Majority-women CrossFit club to start at Temple

Of the 100 members who have signed up for a new CrossFit club, about 90 are women.

The Temple University CrossFit Club kicked off its first official meeting this Thursday by running from Main Campus to the top of the steps at the Philadelphia Museum of Art. 

The club follows CrossFit-style workouts like weightlifting, cardio and gymnastics and will officially start crossfit training in Fall 2019. So far, about 100 members have signed up for the club and about 90 of them are women.

The women-dominated group seeks to empower women and debunk stereotypes of women in fitness, said Lizy Pierson, a sophomore public health major and the club’s president.

“I know that the issue with a lot of my friends is that they walk into the gyms on campus and it’s just a man cave,” Pierson added.

The Student Training and Recreation Center and the IBC Student Recreation Center can have more than 100 people in there at a time, most of which are men, said Robert Rera, a senior public health major and building supervisor at the IBC. This could be intimidating to some women, he added.

“Usually, when I tell men I can lift more than them, they give me a look like, ‘Yeah, right.” Then they see me do it and think it’s pretty cool. “ LIZZY PIESON Crossfit club president

 “I don’t personally get intimidated, but I know a lot of my friends will walk into STAR and then just walk out,” Pierson said. “We want to create a community where people are not intimated to go to the gym and feel good about themselves and working out.”

The women-led club hopes to tear down stereotypes that women only do cardiovascular exercises and group fitness classes, said Eileen Armani, a sophomore nursing major and the club’s secretary. 

Hearing gender stereotypes at the gym, like snide remarks that women are not as athletic as men, can have a negative effect on a woman’s athletic performance, according to a 2014 study in the journal Psychology of Sport and Exercise.

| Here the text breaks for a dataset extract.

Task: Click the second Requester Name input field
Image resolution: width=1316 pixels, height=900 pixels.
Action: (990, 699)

When gender differences were not discussed, the study found that men and women performed equally.    

“Usually, when I tell men I can lift more than them, they give me a look like, ‘Yeah, right,’” Pierson said. “Then they see me do it and think it’s pretty cool.”

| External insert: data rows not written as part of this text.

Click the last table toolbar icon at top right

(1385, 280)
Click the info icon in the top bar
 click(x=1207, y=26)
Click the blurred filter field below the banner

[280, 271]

As a sport, CrossFit focuses on improving performance more than looks and considers all members “athletes” rather than categorizing them in groups by gender, weight or age, according to BoxRox, a competitive fitness magazine for people who do CrossFit. 

Both Pierson and Armani are active members at CrossFit Fairmount, where Armani was named the gym’s April Athlete of the Month. 

They are in conversations with the owners at CrossFit Fairmount about using the space to train in the fall and are currently figuring out schedules and the cost of a student discount, Pierson said.

CrossFit gyms are notoriously expensive — topping $150 a month compared to other gyms with rates of $10-20, according to Investopedia, a news outlet focusing on financial concepts. So the club is advocating for as cheap a price as possible, Pierson added.

“They’re definitely working with us,” she said of the owner and coaches at CrossFit Fairmount. “They’re super excited as well. But at the same time, they’re running a business.” 

The club will meet at 5:30 p.m on Thursday outside Pearson Hall for another run to the Philadelphia Museum of Art. 

“It really is a community,” Armani said. “Any accomplishment, no matter how big or how small, everyone celebrates it.”